[Element lookup records]
((

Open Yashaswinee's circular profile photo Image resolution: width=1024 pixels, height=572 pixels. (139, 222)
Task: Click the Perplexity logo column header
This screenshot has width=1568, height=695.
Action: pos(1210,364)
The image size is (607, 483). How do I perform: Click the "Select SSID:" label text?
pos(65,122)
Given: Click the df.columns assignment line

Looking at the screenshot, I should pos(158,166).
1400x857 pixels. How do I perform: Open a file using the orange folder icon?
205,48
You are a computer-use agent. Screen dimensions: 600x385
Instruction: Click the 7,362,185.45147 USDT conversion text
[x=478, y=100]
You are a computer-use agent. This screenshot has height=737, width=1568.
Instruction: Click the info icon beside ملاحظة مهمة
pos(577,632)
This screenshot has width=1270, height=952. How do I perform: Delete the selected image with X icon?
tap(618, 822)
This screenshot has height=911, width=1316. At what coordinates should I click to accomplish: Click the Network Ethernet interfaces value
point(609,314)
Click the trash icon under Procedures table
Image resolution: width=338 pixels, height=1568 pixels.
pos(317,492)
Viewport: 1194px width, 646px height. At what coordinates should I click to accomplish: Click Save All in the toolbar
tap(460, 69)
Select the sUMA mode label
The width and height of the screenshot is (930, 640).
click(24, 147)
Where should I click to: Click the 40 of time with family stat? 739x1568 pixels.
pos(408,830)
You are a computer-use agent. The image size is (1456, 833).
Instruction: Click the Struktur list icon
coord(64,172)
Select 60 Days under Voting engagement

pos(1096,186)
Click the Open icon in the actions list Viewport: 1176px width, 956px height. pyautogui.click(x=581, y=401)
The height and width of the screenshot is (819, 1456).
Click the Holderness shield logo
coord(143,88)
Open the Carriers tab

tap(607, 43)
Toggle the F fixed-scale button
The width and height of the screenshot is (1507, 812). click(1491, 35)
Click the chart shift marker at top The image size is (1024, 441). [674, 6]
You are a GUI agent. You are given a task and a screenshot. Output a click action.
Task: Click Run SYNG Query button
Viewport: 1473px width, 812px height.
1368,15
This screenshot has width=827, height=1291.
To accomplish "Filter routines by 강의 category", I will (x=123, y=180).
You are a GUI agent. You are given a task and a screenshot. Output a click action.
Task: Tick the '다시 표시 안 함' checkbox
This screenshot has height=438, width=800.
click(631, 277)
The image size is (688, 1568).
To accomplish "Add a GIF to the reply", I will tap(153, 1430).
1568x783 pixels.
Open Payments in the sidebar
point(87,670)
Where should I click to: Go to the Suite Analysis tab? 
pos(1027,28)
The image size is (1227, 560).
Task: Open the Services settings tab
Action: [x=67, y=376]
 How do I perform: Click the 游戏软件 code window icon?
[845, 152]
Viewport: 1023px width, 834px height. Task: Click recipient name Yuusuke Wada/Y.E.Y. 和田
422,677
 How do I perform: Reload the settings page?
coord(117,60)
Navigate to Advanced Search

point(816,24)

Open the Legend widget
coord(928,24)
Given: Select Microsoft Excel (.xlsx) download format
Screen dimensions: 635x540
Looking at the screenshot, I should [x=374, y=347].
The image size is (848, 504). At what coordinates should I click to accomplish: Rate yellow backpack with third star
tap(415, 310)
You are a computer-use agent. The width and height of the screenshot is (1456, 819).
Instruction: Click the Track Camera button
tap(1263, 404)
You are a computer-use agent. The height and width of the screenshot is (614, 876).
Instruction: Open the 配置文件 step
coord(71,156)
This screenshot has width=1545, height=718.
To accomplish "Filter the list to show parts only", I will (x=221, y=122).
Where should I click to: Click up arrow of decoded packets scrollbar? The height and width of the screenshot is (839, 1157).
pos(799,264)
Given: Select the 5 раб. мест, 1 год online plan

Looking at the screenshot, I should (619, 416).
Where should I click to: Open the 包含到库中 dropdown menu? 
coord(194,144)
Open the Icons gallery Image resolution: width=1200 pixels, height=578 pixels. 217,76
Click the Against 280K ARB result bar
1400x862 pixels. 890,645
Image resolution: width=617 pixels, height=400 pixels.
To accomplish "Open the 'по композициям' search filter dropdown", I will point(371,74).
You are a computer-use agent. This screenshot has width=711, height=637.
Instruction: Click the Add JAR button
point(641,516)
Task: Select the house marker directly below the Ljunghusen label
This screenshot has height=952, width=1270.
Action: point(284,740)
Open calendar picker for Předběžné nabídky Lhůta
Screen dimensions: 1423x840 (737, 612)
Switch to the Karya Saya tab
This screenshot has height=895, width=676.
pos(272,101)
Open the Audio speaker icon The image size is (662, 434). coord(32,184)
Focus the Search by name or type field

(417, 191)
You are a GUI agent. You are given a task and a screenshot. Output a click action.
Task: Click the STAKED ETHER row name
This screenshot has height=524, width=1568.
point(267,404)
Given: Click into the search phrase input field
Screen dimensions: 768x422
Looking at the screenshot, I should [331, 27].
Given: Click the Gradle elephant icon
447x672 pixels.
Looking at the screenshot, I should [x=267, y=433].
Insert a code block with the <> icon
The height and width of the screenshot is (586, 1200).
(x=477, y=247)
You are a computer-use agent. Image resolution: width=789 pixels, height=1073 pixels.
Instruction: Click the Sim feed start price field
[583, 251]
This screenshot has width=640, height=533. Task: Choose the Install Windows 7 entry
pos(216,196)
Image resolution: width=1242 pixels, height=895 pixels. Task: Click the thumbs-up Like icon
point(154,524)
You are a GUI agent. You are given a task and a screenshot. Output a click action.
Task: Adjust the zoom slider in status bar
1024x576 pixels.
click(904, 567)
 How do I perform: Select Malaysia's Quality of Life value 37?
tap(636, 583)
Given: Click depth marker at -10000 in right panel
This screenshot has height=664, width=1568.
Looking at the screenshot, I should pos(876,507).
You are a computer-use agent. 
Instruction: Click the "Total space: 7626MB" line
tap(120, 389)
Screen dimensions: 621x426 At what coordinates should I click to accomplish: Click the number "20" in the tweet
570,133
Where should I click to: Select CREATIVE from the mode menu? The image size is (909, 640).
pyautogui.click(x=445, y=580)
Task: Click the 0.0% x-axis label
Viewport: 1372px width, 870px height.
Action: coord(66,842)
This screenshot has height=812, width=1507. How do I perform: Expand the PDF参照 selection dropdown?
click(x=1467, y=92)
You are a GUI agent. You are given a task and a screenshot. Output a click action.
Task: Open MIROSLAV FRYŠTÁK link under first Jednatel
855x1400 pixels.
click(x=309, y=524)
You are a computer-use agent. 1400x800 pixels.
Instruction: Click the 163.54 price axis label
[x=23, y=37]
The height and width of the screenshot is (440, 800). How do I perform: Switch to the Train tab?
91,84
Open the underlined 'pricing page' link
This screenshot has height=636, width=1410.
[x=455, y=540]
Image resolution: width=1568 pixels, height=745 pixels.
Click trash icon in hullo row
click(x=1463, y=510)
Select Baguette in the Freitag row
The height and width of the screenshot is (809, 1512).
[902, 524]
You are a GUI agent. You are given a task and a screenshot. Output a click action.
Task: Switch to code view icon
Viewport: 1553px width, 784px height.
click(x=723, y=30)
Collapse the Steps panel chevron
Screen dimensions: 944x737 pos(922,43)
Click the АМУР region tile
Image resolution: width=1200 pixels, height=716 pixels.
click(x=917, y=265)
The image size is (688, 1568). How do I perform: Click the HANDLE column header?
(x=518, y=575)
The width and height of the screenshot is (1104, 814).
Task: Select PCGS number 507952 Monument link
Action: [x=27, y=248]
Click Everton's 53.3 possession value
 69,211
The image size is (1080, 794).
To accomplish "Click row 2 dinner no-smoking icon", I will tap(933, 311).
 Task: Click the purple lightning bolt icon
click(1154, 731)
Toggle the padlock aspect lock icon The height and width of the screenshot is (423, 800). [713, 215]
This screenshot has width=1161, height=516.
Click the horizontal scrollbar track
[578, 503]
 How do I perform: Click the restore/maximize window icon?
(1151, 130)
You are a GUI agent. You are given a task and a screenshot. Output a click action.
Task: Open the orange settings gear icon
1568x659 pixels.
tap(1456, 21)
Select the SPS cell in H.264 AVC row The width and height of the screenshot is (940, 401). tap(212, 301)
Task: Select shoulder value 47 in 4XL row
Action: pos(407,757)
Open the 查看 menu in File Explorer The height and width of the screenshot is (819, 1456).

))

• _PROBLEM DETAILS_:
Reproduce verbatim everything in the records from the line containing "You are a computer-use agent. The width" down to the line containing "pos(216,196)", including both of those lines.

• _CORRECT RESULT_:
You are a computer-use agent. The width and height of the screenshot is (1456, 819).
Instruction: Click the Track Camera button
tap(1263, 404)
You are a computer-use agent. The height and width of the screenshot is (614, 876).
Instruction: Open the 配置文件 step
coord(71,156)
This screenshot has width=1545, height=718.
To accomplish "Filter the list to show parts only", I will (x=221, y=122).
Where should I click to: Click up arrow of decoded packets scrollbar? The height and width of the screenshot is (839, 1157).
pos(799,264)
Given: Select the 5 раб. мест, 1 год online plan

Looking at the screenshot, I should (619, 416).
Where should I click to: Open the 包含到库中 dropdown menu? 
coord(194,144)
Open the Icons gallery Image resolution: width=1200 pixels, height=578 pixels. 217,76
Click the Against 280K ARB result bar
1400x862 pixels. 890,645
Image resolution: width=617 pixels, height=400 pixels.
To accomplish "Open the 'по композициям' search filter dropdown", I will point(371,74).
You are a computer-use agent. This screenshot has width=711, height=637.
Instruction: Click the Add JAR button
point(641,516)
Task: Select the house marker directly below the Ljunghusen label
This screenshot has height=952, width=1270.
Action: point(284,740)
Open calendar picker for Předběžné nabídky Lhůta
Screen dimensions: 1423x840 (737, 612)
Switch to the Karya Saya tab
This screenshot has height=895, width=676.
pos(272,101)
Open the Audio speaker icon The image size is (662, 434). coord(32,184)
Focus the Search by name or type field

(417, 191)
You are a GUI agent. You are given a task and a screenshot. Output a click action.
Task: Click the STAKED ETHER row name
This screenshot has height=524, width=1568.
point(267,404)
Given: Click into the search phrase input field
Screen dimensions: 768x422
Looking at the screenshot, I should [331, 27].
Given: Click the Gradle elephant icon
447x672 pixels.
Looking at the screenshot, I should [x=267, y=433].
Insert a code block with the <> icon
The height and width of the screenshot is (586, 1200).
(x=477, y=247)
You are a computer-use agent. Image resolution: width=789 pixels, height=1073 pixels.
Instruction: Click the Sim feed start price field
[583, 251]
This screenshot has width=640, height=533. Task: Choose the Install Windows 7 entry
pos(216,196)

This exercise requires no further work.